WORK ITEM >>
Each of the lines from the one that contains "Task: Click the Google+ icon" to the end of the entries below should be output exactly.
———
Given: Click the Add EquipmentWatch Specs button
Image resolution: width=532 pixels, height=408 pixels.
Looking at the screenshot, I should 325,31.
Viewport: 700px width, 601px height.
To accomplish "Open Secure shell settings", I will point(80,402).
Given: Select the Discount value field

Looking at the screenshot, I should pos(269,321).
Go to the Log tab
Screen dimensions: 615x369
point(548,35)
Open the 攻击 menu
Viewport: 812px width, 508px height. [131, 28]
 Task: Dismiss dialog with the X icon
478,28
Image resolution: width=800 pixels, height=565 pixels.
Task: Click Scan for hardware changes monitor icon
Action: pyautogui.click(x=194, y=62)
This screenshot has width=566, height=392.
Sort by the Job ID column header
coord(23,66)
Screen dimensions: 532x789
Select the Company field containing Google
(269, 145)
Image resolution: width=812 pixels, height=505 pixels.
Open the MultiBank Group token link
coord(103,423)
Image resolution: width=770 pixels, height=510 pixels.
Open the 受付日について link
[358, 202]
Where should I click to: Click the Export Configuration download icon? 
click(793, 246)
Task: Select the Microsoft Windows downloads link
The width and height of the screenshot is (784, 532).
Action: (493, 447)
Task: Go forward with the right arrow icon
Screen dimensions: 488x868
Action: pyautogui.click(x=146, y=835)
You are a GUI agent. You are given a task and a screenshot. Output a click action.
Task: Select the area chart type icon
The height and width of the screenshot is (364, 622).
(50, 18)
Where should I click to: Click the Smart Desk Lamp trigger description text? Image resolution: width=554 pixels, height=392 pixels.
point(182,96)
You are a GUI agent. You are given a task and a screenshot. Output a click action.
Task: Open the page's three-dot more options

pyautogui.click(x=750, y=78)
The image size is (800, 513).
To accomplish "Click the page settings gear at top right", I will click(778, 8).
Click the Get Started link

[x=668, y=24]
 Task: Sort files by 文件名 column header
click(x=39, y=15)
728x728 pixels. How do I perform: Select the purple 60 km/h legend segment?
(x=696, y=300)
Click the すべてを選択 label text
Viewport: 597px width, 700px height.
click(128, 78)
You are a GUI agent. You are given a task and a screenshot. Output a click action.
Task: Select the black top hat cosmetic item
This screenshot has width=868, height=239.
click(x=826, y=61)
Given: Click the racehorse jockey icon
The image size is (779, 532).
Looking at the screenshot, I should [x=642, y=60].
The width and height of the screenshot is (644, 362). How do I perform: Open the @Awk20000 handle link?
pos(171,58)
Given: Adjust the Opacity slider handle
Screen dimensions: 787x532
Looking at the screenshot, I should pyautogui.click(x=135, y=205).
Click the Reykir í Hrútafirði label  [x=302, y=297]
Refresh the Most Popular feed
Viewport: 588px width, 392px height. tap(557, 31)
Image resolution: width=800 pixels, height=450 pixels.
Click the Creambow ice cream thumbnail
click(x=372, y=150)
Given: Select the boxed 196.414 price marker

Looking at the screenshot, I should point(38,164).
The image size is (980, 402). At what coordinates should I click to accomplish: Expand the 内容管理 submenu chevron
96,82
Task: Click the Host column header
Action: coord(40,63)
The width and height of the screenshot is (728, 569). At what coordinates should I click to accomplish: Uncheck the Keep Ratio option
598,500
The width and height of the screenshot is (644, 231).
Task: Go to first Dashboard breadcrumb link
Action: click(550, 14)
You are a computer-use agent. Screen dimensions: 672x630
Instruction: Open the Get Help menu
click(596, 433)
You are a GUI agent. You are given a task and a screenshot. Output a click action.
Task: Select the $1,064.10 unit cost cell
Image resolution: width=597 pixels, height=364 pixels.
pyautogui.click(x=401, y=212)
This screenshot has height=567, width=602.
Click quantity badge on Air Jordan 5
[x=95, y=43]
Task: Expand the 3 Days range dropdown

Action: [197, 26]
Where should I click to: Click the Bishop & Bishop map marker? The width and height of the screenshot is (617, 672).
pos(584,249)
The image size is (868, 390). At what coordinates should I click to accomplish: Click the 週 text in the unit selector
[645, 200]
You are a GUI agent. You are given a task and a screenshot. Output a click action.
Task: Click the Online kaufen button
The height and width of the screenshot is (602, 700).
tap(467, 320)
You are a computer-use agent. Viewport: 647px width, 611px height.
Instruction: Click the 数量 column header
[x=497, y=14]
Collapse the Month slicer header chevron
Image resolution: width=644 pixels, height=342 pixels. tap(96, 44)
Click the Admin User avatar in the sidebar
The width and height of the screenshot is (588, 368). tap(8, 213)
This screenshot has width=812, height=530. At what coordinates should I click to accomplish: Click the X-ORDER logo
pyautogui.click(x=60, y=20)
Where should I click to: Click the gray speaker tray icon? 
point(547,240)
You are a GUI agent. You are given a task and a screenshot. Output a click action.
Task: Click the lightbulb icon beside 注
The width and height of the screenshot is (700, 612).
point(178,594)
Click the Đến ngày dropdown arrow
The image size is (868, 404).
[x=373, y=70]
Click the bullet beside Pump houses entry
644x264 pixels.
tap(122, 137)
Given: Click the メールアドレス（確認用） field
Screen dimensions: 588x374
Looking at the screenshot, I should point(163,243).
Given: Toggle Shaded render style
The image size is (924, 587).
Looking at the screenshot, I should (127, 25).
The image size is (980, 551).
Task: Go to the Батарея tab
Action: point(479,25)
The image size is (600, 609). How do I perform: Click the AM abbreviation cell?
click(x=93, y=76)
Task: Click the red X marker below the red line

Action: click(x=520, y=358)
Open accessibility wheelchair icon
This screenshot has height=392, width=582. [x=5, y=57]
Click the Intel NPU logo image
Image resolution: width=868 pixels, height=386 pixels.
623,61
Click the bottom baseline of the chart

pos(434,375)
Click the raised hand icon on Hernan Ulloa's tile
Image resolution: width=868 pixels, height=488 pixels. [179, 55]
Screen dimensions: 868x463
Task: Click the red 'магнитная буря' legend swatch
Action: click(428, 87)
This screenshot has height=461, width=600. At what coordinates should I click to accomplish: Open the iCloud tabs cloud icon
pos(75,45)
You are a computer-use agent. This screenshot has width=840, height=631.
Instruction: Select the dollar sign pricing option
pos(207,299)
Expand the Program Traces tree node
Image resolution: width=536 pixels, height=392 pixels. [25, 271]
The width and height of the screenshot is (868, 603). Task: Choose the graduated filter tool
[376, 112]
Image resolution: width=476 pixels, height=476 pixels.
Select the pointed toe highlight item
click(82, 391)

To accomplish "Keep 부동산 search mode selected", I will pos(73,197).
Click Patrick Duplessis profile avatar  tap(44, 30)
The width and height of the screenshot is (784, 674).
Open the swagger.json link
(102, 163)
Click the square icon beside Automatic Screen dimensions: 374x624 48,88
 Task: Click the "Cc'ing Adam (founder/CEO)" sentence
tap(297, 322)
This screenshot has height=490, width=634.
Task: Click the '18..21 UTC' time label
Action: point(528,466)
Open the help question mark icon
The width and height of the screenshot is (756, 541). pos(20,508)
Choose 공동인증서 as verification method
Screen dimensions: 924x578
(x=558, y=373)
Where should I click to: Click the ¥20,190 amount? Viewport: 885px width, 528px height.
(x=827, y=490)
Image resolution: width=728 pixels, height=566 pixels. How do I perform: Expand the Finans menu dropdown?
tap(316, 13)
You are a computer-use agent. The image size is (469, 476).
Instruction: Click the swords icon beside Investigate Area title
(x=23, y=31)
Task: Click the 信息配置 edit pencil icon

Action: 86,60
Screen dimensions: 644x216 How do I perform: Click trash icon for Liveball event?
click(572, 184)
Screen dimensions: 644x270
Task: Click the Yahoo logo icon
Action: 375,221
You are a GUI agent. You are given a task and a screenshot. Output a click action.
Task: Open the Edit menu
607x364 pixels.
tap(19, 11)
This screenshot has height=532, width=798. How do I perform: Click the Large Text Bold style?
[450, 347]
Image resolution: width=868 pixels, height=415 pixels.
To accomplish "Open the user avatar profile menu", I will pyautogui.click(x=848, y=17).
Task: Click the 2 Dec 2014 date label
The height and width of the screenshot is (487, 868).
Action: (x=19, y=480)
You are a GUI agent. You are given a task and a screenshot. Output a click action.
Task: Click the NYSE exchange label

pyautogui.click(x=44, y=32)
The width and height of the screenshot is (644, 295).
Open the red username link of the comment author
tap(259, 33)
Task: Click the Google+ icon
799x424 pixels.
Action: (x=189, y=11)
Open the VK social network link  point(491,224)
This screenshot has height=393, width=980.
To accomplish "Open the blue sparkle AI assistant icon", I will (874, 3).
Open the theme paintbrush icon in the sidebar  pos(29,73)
———
WRITTEN REPLY >>
Task: Click the Google+ icon
799x424 pixels.
Action: (x=189, y=11)
Open the VK social network link  point(491,224)
This screenshot has height=393, width=980.
To accomplish "Open the blue sparkle AI assistant icon", I will (874, 3).
Open the theme paintbrush icon in the sidebar  pos(29,73)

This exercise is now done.